Dec 26, 2022Role-playing games (RPGs) are a popular genre of computer games. In many of these games, the player navigates through a maze attempting to complete a task. The goal might be to defeat a powerful monster, to recover a lost and valuable treasure, or to uncover some mysterious secret. Along the way, the player might encounter challenges and obstacles that hinder progress.
In The Show Must Go On, a programming project in Scratch, students create their own RPG where a rock band has left its instruments scattered around backstage. The player must roam the halls to locate the lost instruments and get them to the stage before the concert starts. This is harder than it may seem, though, because all the rooms look the same!

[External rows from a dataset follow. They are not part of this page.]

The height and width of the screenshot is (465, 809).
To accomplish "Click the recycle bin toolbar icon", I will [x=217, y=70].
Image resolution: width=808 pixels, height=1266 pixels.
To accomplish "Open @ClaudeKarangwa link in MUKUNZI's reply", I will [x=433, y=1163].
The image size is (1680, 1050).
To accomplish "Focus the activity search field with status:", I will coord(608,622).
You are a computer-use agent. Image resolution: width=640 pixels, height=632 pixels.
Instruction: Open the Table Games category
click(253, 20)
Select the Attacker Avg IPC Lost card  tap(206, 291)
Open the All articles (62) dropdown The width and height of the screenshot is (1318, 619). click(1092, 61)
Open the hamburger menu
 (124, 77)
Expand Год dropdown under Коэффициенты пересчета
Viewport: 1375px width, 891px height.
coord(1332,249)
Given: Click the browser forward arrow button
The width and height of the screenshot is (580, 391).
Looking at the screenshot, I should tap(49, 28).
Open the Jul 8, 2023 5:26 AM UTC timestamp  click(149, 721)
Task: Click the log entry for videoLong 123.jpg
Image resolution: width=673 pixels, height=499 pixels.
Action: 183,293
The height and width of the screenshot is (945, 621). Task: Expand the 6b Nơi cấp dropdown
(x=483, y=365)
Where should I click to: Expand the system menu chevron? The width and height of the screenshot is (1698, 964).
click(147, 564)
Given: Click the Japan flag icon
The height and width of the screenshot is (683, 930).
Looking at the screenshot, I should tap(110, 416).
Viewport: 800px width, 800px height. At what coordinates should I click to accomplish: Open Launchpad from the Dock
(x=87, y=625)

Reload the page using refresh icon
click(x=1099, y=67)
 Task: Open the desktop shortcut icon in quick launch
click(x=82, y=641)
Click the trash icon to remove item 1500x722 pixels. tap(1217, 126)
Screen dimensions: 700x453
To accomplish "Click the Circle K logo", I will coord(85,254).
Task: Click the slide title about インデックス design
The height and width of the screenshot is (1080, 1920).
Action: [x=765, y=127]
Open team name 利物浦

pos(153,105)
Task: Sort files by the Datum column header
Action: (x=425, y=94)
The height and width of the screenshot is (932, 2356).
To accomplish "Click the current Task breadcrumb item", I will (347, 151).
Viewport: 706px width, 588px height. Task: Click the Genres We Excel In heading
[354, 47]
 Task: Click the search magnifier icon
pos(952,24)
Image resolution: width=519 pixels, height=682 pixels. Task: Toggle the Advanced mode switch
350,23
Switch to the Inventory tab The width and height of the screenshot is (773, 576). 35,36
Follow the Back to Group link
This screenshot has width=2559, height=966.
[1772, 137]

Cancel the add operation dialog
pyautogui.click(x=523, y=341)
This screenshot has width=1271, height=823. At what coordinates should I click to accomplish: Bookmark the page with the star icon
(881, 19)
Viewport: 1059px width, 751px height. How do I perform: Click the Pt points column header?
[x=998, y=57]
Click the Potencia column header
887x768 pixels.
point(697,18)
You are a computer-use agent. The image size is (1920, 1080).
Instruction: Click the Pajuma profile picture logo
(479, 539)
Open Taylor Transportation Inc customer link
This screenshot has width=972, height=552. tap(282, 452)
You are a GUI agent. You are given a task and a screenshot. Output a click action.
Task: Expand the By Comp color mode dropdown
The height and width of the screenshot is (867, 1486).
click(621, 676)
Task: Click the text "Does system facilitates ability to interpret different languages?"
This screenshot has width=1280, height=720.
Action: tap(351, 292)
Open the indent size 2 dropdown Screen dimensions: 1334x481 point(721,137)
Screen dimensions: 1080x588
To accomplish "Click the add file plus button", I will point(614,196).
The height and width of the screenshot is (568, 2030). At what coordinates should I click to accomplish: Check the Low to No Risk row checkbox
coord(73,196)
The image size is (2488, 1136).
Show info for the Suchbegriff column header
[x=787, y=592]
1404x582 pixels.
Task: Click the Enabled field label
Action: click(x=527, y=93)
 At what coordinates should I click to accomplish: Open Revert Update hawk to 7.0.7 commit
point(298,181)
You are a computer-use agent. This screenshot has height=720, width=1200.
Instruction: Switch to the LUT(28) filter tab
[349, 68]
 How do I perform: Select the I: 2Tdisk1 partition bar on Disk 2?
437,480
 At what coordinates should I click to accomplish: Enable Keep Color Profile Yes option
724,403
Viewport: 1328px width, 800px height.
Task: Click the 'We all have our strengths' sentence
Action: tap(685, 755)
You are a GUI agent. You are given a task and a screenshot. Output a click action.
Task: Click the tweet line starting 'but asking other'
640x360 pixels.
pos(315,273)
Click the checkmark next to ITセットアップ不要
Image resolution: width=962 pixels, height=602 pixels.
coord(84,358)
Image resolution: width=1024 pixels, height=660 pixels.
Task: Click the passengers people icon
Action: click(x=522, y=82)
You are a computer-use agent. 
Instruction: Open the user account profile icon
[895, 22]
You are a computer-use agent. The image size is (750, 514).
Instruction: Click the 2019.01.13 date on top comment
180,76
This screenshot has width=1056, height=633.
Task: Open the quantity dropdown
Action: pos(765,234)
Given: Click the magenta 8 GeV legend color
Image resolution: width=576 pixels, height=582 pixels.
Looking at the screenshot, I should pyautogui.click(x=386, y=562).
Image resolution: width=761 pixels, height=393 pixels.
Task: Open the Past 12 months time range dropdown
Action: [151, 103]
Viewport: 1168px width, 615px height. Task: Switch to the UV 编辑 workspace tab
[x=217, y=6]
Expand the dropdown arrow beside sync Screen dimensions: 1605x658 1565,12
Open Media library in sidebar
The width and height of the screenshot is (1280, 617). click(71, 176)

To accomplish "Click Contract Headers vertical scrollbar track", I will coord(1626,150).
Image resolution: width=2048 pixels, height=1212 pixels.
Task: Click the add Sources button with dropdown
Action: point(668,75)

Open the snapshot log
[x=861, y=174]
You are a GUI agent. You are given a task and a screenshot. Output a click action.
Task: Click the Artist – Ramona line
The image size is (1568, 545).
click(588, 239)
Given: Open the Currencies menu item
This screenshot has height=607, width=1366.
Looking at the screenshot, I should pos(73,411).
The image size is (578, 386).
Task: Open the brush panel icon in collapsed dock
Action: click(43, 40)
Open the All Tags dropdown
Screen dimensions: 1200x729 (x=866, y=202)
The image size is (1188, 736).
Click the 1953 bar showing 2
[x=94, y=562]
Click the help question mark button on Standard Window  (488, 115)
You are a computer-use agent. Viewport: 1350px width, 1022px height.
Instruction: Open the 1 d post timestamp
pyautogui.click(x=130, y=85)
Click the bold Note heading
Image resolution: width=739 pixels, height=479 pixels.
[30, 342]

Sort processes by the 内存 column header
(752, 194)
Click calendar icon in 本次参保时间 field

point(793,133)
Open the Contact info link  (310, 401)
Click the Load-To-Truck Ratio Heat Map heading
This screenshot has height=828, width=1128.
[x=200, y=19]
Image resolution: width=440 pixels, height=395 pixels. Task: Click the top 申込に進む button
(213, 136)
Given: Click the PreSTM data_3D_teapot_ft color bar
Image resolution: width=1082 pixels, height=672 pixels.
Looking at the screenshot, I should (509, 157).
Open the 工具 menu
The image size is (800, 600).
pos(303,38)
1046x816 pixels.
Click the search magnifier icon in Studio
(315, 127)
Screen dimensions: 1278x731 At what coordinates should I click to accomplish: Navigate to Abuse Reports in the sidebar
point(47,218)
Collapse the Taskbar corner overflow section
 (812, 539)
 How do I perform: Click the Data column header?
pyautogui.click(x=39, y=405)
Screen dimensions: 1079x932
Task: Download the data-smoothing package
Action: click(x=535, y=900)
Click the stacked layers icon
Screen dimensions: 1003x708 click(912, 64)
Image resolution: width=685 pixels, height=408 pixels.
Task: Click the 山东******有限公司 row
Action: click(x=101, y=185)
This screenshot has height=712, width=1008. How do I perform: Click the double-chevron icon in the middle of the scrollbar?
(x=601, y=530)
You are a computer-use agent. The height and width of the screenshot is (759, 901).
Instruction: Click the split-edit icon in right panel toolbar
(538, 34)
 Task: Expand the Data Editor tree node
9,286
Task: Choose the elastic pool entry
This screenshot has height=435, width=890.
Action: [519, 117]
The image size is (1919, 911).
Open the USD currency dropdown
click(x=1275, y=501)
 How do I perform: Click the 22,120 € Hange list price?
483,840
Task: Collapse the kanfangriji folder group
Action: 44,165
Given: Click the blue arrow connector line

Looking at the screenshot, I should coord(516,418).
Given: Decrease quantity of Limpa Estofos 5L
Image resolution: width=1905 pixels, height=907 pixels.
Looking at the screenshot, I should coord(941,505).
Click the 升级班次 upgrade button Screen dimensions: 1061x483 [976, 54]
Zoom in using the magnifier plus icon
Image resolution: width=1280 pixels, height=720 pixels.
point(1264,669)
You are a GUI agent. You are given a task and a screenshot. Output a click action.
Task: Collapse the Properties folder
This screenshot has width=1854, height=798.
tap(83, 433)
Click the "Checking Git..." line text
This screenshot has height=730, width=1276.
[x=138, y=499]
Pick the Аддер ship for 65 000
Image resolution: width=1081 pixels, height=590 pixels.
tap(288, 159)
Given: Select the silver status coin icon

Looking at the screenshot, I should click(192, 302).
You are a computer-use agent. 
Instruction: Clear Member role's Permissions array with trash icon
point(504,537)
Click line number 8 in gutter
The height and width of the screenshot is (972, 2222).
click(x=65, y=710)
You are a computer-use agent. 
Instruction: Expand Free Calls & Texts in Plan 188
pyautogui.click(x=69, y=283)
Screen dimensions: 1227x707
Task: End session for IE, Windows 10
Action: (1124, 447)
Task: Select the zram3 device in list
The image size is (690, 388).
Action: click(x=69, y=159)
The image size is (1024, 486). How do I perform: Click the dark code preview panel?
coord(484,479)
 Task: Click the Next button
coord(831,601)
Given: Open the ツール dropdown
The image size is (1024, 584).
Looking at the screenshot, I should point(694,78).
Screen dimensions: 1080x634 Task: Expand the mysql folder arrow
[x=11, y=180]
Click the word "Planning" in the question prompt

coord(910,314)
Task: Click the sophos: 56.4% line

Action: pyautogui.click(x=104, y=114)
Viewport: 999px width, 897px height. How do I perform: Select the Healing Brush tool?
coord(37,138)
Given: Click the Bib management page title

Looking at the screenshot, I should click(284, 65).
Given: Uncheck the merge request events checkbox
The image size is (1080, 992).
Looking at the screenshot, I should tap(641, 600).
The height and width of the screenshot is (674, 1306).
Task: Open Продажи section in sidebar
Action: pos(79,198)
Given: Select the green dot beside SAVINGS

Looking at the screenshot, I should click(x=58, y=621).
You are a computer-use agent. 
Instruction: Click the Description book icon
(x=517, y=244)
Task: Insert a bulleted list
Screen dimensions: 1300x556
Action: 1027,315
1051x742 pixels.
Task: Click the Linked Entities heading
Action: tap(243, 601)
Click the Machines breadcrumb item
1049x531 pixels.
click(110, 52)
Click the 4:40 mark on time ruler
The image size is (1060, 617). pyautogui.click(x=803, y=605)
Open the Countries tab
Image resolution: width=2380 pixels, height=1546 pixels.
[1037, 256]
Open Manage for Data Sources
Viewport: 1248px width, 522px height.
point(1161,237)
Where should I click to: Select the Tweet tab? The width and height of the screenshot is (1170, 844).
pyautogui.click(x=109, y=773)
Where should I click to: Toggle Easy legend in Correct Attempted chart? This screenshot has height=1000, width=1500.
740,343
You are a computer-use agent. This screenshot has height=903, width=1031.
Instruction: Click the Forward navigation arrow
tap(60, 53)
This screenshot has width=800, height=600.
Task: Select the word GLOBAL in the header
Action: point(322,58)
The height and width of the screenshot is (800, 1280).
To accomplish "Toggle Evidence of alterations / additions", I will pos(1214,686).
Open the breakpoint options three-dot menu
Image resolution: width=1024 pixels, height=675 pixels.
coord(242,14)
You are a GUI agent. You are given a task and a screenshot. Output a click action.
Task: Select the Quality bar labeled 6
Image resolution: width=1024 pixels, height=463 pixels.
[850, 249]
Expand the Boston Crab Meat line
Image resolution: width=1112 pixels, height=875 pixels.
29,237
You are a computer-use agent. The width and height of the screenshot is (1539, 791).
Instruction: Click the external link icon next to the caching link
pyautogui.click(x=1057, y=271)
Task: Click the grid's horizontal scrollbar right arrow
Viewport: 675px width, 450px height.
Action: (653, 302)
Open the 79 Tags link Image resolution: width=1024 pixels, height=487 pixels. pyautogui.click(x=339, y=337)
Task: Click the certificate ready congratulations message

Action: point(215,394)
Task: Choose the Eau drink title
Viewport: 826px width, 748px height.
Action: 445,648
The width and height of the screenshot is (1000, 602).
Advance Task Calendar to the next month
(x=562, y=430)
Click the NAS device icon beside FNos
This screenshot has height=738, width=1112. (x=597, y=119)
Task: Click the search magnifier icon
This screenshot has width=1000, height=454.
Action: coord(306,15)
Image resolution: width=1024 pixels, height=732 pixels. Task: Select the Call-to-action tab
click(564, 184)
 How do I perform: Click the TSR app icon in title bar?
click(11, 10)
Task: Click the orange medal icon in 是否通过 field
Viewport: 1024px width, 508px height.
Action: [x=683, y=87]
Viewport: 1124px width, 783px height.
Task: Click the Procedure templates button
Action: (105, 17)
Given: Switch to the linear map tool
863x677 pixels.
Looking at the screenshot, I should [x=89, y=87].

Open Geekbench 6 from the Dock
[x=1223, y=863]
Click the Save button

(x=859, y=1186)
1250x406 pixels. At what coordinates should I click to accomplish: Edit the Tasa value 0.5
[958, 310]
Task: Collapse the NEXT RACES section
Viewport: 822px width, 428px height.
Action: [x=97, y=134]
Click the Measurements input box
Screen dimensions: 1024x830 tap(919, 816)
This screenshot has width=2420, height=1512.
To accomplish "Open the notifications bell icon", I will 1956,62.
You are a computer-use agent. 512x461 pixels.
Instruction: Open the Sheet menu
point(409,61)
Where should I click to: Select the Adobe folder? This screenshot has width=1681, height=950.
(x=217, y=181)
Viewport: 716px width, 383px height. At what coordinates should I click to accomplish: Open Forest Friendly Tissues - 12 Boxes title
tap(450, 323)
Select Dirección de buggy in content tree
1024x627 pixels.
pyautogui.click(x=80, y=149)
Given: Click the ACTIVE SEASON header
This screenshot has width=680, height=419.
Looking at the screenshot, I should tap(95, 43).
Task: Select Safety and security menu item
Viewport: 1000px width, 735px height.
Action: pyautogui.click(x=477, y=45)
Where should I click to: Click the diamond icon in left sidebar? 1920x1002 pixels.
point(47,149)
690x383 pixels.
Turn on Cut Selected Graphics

Students start by designing their maze. Using graph paper, they draw a grid, indicating where there are walls and where there are doors. They then encode the maze in Scratch using a list. Each entry in the list represents a room and the value tells which of the walls have doors. For example, if the entry at the second position in the list is "NSE", then room number 2 has doors in the north, south, and east walls. The student also indicates which wall of which room holds the stage door.
The remainder of the program randomly "hides" the instruments in rooms in the maze. The player, too, is randomly placed, facing a random direction. The player has a compass to indicate in which direction it is facing.
As the player moves through the maze, the program must decide what the player can see based on the contents of and the exits in the room. For example, if the player is in a room facing east, and the room has a door in the east wall, then the player should see a door. If there is no room in the east wall, then the player should see a blank wall. If the room has any of the instruments, they should be shown, too.
One of the key concepts in this project is how to create and use a data structure to represent something tangible. Here, the backstage area with its rooms and doors is implemented as a list of values, while the player's location and facing direction are simple variables. The items that need to be collected (i.e., the instruments) are represented as two lists, one which contains the names of the items and other containing their locations. Collectively, all these bits of data may be thought of as a single entity. In the C programming language, this could be a struct. In Pascal, it would be a record. In most object-oriented programming languages, the backstage area would be represented with a class.
With just a few relatively simple changes, students can take the foundation for this project and turn it into virtually any kind of hide-and-seek style adventure. The setting, the backstory, and the hidden items can all be easily change so that the quest takes place underground, on another planet, or in some kind of fantasy world. It could further be enhanced to include encounters with other characters, side tasks, and multiple locales. The core data structure and overall logic, though, would stay largely the same.
This project challenges the student not only as a developer, but also as a player. Even on a small 3x3 grid consisting of only 9 rooms, it is difficult to recognize the player's location despite having been the one to create the maze! Students may find it helpful to draw a map as they wander through the maze, keeping track of where they have been and areas that remain to be explored.